[Exercise materials]
□ □ □

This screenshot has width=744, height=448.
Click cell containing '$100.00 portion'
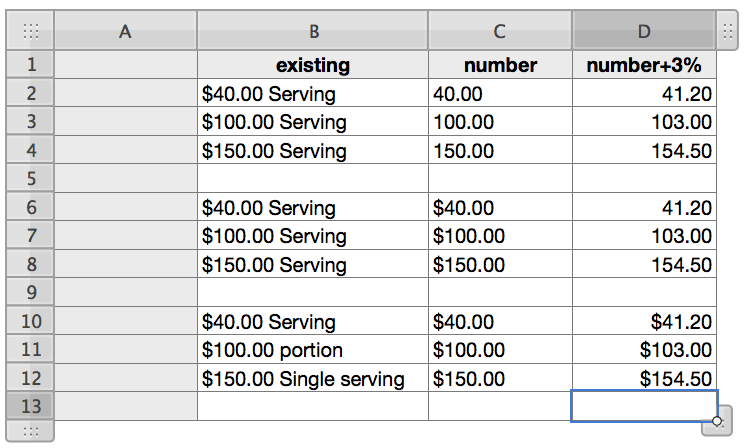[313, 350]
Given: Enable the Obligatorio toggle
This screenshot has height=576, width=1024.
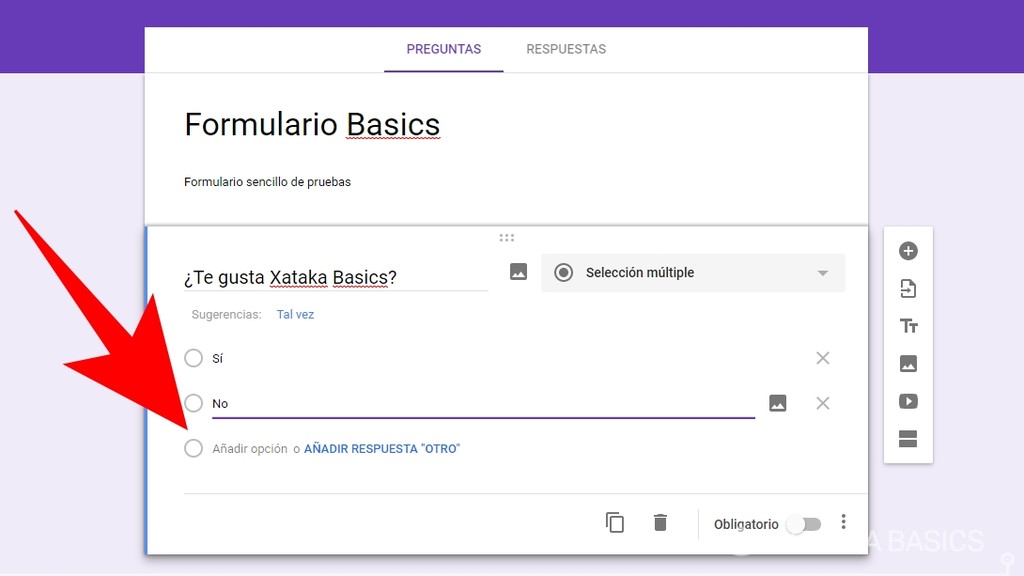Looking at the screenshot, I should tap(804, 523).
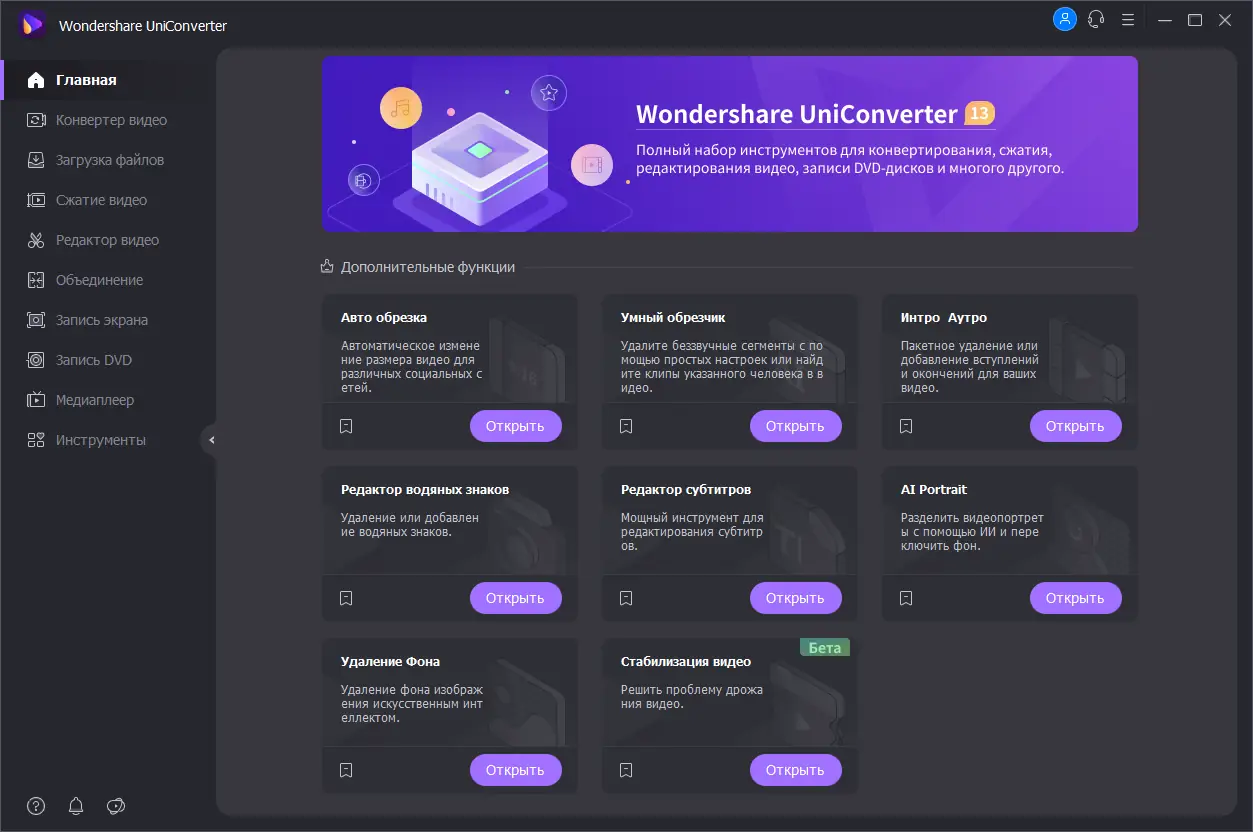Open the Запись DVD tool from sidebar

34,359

□ □ □

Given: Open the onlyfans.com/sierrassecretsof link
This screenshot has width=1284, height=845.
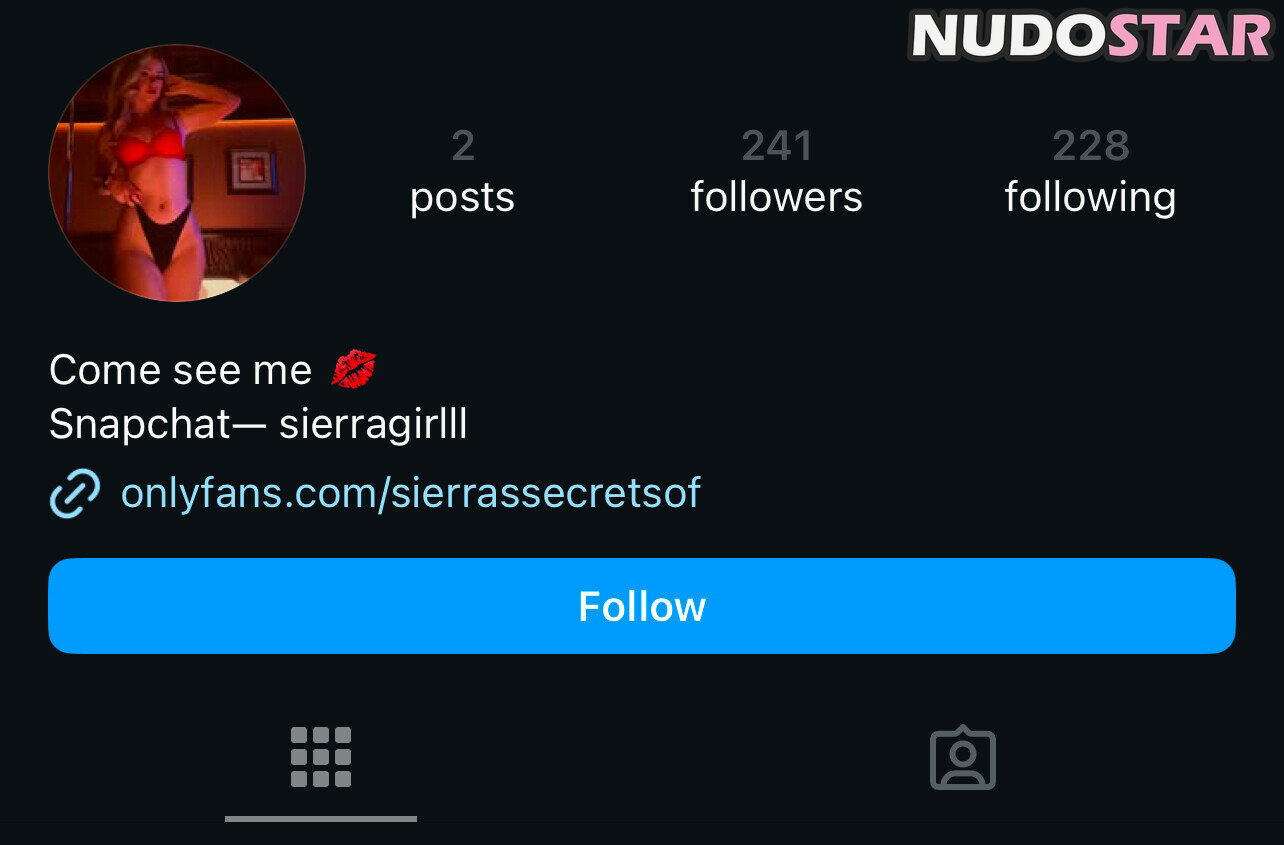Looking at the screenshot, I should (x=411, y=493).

□ □ □

[What to work on] Go through the entries above and report each line with the string "Given" in it.

[Output below]
Given: Enable the Obligatorio toggle
Given: Open the onlyfans.com/sierrassecretsof link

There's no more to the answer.